##### Exercise materials

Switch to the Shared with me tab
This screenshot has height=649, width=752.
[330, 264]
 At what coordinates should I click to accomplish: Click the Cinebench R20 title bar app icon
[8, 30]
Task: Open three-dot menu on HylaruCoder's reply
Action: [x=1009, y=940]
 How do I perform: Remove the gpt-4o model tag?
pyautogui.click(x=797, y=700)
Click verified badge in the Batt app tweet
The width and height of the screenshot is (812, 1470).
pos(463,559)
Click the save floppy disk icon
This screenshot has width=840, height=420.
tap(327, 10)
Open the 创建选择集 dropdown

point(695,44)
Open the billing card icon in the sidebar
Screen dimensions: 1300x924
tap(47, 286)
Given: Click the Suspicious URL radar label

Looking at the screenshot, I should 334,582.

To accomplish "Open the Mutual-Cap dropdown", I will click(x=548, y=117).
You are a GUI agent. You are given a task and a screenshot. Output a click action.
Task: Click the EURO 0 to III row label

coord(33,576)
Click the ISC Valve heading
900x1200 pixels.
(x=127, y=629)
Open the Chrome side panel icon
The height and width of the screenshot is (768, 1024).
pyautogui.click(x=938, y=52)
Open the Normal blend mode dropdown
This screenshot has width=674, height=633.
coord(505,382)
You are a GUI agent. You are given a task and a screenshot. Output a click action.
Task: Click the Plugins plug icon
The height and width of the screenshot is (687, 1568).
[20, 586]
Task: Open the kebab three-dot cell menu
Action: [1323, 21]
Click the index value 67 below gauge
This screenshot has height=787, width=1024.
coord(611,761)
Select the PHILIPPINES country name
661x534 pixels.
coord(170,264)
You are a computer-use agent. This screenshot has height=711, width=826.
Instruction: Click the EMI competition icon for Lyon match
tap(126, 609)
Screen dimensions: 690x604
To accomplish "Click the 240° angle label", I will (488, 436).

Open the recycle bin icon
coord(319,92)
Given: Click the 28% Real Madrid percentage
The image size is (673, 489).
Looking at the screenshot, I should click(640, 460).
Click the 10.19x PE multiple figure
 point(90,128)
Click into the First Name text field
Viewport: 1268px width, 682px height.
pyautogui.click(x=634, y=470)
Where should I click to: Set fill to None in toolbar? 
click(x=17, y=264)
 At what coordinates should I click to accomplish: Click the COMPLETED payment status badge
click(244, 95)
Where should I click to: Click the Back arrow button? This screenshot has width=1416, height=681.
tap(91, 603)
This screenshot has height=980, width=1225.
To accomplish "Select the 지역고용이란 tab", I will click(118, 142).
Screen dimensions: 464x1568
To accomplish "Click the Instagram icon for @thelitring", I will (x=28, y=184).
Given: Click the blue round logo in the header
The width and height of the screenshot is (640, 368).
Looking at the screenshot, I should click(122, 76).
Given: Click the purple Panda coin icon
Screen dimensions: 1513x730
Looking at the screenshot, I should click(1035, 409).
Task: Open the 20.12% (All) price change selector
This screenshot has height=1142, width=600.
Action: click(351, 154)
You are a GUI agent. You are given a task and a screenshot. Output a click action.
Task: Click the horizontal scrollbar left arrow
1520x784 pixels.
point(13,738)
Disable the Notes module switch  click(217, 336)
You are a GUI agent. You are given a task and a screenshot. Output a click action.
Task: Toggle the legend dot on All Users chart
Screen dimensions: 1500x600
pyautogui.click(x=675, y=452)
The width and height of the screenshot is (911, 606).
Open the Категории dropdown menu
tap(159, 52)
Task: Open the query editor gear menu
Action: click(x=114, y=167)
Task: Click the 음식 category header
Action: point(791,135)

##########

**Your assignment**
Transcribe the whole listing with every word preserved.

**Your response**
Switch to the Shared with me tab
This screenshot has height=649, width=752.
[330, 264]
 At what coordinates should I click to accomplish: Click the Cinebench R20 title bar app icon
[8, 30]
Task: Open three-dot menu on HylaruCoder's reply
Action: [x=1009, y=940]
 How do I perform: Remove the gpt-4o model tag?
pyautogui.click(x=797, y=700)
Click verified badge in the Batt app tweet
The width and height of the screenshot is (812, 1470).
pos(463,559)
Click the save floppy disk icon
This screenshot has width=840, height=420.
tap(327, 10)
Open the 创建选择集 dropdown

point(695,44)
Open the billing card icon in the sidebar
Screen dimensions: 1300x924
tap(47, 286)
Given: Click the Suspicious URL radar label

Looking at the screenshot, I should 334,582.

To accomplish "Open the Mutual-Cap dropdown", I will click(x=548, y=117).
You are a GUI agent. You are given a task and a screenshot. Output a click action.
Task: Click the EURO 0 to III row label

coord(33,576)
Click the ISC Valve heading
900x1200 pixels.
(x=127, y=629)
Open the Chrome side panel icon
The height and width of the screenshot is (768, 1024).
pyautogui.click(x=938, y=52)
Open the Normal blend mode dropdown
This screenshot has width=674, height=633.
coord(505,382)
You are a GUI agent. You are given a task and a screenshot. Output a click action.
Task: Click the Plugins plug icon
The height and width of the screenshot is (687, 1568).
[20, 586]
Task: Open the kebab three-dot cell menu
Action: [1323, 21]
Click the index value 67 below gauge
This screenshot has height=787, width=1024.
coord(611,761)
Select the PHILIPPINES country name
661x534 pixels.
coord(170,264)
You are a computer-use agent. This screenshot has height=711, width=826.
Instruction: Click the EMI competition icon for Lyon match
tap(126, 609)
Screen dimensions: 690x604
To accomplish "Click the 240° angle label", I will (488, 436).

Open the recycle bin icon
coord(319,92)
Given: Click the 28% Real Madrid percentage
The image size is (673, 489).
Looking at the screenshot, I should click(640, 460).
Click the 10.19x PE multiple figure
 point(90,128)
Click into the First Name text field
Viewport: 1268px width, 682px height.
pyautogui.click(x=634, y=470)
Where should I click to: Set fill to None in toolbar? 
click(x=17, y=264)
 At what coordinates should I click to accomplish: Click the COMPLETED payment status badge
click(244, 95)
Where should I click to: Click the Back arrow button? This screenshot has width=1416, height=681.
tap(91, 603)
This screenshot has height=980, width=1225.
To accomplish "Select the 지역고용이란 tab", I will click(118, 142).
Screen dimensions: 464x1568
To accomplish "Click the Instagram icon for @thelitring", I will (x=28, y=184).
Given: Click the blue round logo in the header
The width and height of the screenshot is (640, 368).
Looking at the screenshot, I should click(122, 76).
Given: Click the purple Panda coin icon
Screen dimensions: 1513x730
Looking at the screenshot, I should click(1035, 409).
Task: Open the 20.12% (All) price change selector
This screenshot has height=1142, width=600.
Action: click(351, 154)
You are a GUI agent. You are given a task and a screenshot. Output a click action.
Task: Click the horizontal scrollbar left arrow
1520x784 pixels.
point(13,738)
Disable the Notes module switch  click(217, 336)
You are a GUI agent. You are given a task and a screenshot. Output a click action.
Task: Toggle the legend dot on All Users chart
Screen dimensions: 1500x600
pyautogui.click(x=675, y=452)
The width and height of the screenshot is (911, 606).
Open the Категории dropdown menu
tap(159, 52)
Task: Open the query editor gear menu
Action: click(x=114, y=167)
Task: Click the 음식 category header
Action: point(791,135)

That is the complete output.